Council tax could DOUBLE for second home owners who do not use them

Council tax could DOUBLE for second home owners who do not use them

Council tax could be DOUBLED for second home owners who do not use them enough in Queen’s Speech move to shore up support in Tory heartlands after local elections

  • Local authorities to get powers to hike charges when homes not used or let out for at least 70 days per year
  • Vacant property has become a festering issue in prime beauty spots, with locals frustrated at soaring prices
  • Tories fear that such resentment helped the Lib Dems make significant election gains in so-called ‘Blue Wall’ 

Council tax could be doubled for second home owners who do not use them enough, under Queen’s Speech plans to get Boris Johnson back on track.

Local authorities are expected to be handed discretionary powers to hike charges when properties are not either regularly used or let out by their owners for at least 70 days per year.

Vacant property has become a festering issue in prime beauty spots, with locals frustrated at soaring prices preventing permanent residents getting on the housing ladder.

Tories fear that such resentment is part of a toxic mix that helped the Lib Dems make significant council elections gains in the so-called ‘Blue Wall’.  

A government source told the Telegraph that wealthy owners who leave homes unused will be expected to contribute to ‘crucial services in a way that can really benefit the whole community and boost levelling up’. One option would be to deploy the revenue to cut council tax. 

Vacant property has become a festering issue in prime beauty spots, with locals frustrated at soaring prices preventing permanent residents getting on the housing ladder. File picture of Looe in Cornwall – it is not known whether any of the properties are holiday lets

Boris Johnson will be hoping that the Queen’s Speech can get him back on track after Partygate and local election

Properties that are not even furnished will face a 100 per cent increase in council tax after 12 months, rather than the current two years.
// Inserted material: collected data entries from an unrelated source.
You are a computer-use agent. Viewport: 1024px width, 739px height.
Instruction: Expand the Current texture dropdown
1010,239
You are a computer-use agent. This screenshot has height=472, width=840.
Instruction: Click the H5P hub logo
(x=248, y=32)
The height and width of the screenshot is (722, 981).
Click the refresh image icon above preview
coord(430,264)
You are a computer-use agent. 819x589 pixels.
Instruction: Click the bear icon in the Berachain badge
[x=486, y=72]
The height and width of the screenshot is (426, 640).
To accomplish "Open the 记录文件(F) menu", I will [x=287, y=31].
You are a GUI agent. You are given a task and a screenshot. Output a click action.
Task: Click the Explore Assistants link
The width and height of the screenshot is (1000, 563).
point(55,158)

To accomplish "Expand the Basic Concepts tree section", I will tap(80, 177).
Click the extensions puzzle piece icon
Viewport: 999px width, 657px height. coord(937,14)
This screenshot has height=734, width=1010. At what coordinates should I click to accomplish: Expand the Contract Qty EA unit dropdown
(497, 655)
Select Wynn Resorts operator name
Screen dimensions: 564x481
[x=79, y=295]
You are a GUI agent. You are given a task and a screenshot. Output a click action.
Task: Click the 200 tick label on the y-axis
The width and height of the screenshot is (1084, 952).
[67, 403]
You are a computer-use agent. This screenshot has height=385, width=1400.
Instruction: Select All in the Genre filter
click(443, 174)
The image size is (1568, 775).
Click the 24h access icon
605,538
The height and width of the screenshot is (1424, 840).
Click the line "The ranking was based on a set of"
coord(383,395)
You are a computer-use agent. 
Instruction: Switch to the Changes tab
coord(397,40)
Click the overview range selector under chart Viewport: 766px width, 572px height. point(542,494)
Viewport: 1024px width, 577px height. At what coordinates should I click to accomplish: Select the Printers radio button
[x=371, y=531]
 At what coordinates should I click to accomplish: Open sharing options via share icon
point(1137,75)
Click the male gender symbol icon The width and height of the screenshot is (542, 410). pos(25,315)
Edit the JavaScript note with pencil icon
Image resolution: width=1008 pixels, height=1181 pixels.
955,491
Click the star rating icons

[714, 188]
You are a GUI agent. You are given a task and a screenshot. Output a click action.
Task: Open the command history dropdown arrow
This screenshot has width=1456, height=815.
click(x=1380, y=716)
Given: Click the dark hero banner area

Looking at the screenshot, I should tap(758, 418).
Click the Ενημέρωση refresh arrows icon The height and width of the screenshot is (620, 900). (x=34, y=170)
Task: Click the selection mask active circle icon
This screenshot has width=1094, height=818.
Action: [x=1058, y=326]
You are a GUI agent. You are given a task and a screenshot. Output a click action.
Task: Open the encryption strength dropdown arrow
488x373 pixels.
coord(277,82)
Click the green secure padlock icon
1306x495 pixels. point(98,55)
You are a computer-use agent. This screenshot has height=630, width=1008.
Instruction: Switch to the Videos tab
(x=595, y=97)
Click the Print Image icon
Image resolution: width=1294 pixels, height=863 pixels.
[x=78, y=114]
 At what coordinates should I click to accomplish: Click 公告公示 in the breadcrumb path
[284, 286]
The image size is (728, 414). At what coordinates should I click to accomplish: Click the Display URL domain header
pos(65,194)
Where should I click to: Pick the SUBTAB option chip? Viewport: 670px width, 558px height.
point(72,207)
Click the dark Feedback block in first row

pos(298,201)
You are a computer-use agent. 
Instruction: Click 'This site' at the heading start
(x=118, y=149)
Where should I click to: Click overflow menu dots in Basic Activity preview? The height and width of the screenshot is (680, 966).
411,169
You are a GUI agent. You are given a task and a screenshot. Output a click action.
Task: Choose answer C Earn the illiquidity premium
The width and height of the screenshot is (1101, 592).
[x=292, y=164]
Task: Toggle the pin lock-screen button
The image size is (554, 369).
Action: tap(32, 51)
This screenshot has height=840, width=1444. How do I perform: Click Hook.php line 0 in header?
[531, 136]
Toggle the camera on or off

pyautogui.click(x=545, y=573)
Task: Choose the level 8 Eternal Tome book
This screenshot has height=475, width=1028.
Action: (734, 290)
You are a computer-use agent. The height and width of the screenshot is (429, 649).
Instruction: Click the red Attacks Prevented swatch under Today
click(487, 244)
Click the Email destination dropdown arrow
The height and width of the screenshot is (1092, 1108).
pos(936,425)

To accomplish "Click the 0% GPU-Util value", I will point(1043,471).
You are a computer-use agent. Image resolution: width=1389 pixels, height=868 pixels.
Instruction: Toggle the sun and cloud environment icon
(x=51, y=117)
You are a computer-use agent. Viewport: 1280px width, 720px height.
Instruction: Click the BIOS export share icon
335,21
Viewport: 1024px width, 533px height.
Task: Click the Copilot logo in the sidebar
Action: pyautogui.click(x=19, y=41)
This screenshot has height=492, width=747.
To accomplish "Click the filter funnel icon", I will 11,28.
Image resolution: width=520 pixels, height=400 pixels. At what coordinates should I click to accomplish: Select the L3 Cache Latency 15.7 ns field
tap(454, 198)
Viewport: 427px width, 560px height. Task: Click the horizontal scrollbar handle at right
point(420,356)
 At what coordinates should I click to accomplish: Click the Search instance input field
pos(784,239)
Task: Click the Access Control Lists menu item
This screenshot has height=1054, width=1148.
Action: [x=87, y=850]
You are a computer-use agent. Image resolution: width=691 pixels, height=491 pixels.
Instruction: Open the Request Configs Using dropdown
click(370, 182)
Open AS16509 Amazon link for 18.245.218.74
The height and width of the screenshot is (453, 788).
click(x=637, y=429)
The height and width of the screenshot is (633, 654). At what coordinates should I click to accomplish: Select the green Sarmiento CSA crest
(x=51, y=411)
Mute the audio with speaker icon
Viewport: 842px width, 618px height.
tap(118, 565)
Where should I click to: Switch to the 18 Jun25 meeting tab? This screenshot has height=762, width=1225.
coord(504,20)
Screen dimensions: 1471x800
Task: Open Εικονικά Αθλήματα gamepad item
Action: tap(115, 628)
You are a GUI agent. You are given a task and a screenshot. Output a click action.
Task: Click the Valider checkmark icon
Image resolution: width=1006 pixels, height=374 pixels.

As part of the package, local residents are expected to be given the right to be consulted on ‘design codes’ spelling out the standards that housing developments must meet.

Ministers will look at how the planning inspectorate handles targets on local housing requirements, with greenbelt and areas of natural beauty no longer forced to meet ‘unrealistic’ goals as long as they produce a plausible plan.

A fast-track application category could also be added to the planning system for small builders in an effort to ‘level the playing field’ with big developers.

The measures are contained in the Levelling Up and Regeneration Bill, according to The Times.

Tom Tugendhat, Tory MP for Tonbridge and Malling, said planning was one of the most damaging topics for the party.  

‘One of the things that came up even more for me in the south of England was planning and we need to address the fact that the Garden of England cannot become the Patio of England,’ he said.

‘We need to make sure that communities across the United Kingdom have a say in what is built near them.’

A plan to rid high streets of ‘derelict shopfronts’ and restore neighbourhood pride, with councils given extra powers to force landlords to rent out empty shops, will form another plank of the Queen’s Speech.

Boris Johnson will bid to reset his premiership this week with plans in the Queen’s Speech to tear up old EU laws, Level Up the Red Wall and give locals more power over housing developments 

Other measures will include the ability to make the pavement cafes which sprang up during the Covid-19 pandemic a permanent part of the town centre landscape.

Under the Levelling Up and Regeneration Bill measures to revive England’s high streets, councils will be given powers to take control of buildings for the benefit of their communities.

Compulsory rental auctions will ensure that landlords make shops that have been vacant for more than a year available to prospective tenants.

Authorities will also be given greater powers to use compulsory purchase orders to deliver housing, regeneration schemes and infrastructure.